Sam’s Story

What was the person’s situation before working with Advocacy Focus?

Sam was a cared for young person, who was soon due to turn 18 and leave care.

For many years, Sam was offered cognitive behavioural therapy (CBT) and other therapies to support Sam to process all of his experiences living at home before he was a cared for young person. For many years, Sam had declined this support as he did not feel that this was the right thing for him at the time.

Some years later and before turning 18, Sam had started CBT sessions. Sam was told that these sessions would end when he turned 18. However, Sam wanted these sessions to carry on after he turned 18, as they were helping him to manage his emotions. Whilst the sessions that he had already completed had helped Sam, he felt that if they ended, he would still have a lot of emotions that he didn’t know how to manage and process. Sam felt that he needed these sessions to continue, to fully support him and his mental health.

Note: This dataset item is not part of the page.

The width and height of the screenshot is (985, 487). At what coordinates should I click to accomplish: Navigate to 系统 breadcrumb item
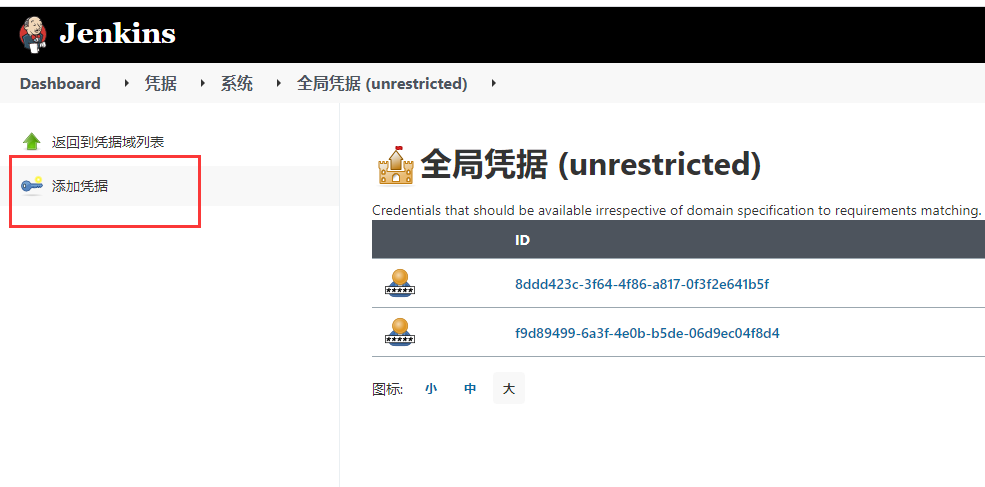[237, 84]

What did you do to help the person?

Sam spoke to his advocate and shared how he felt. Sam’s advocate was aware that the local authority had made a promise to young people that they cared for, saying that they would ensure all young people leaving care had access to mental health services in order for them to have good mental health. Together, Sam and his advocate put together an email to the Head of Service in the local authority, asking if funding could be agreed for ongoing CBT for Sam. Sam’s advocate supported him to explain how the CBT was helping him, and what Sam felt would happen if he could not continue with the CBT sessions.

What was the outcome?

The request was agreed – funding was put in place for Sam to continue to receive CBT. This supported Sam to be able to process his emotions.

Why was advocacy support so effective?

Sam’s advocate supported him to explain how he was feeling and have his voice heard. The advocate was also able to inform Sam of his rights, and what had been promised to him as a young person leaving care.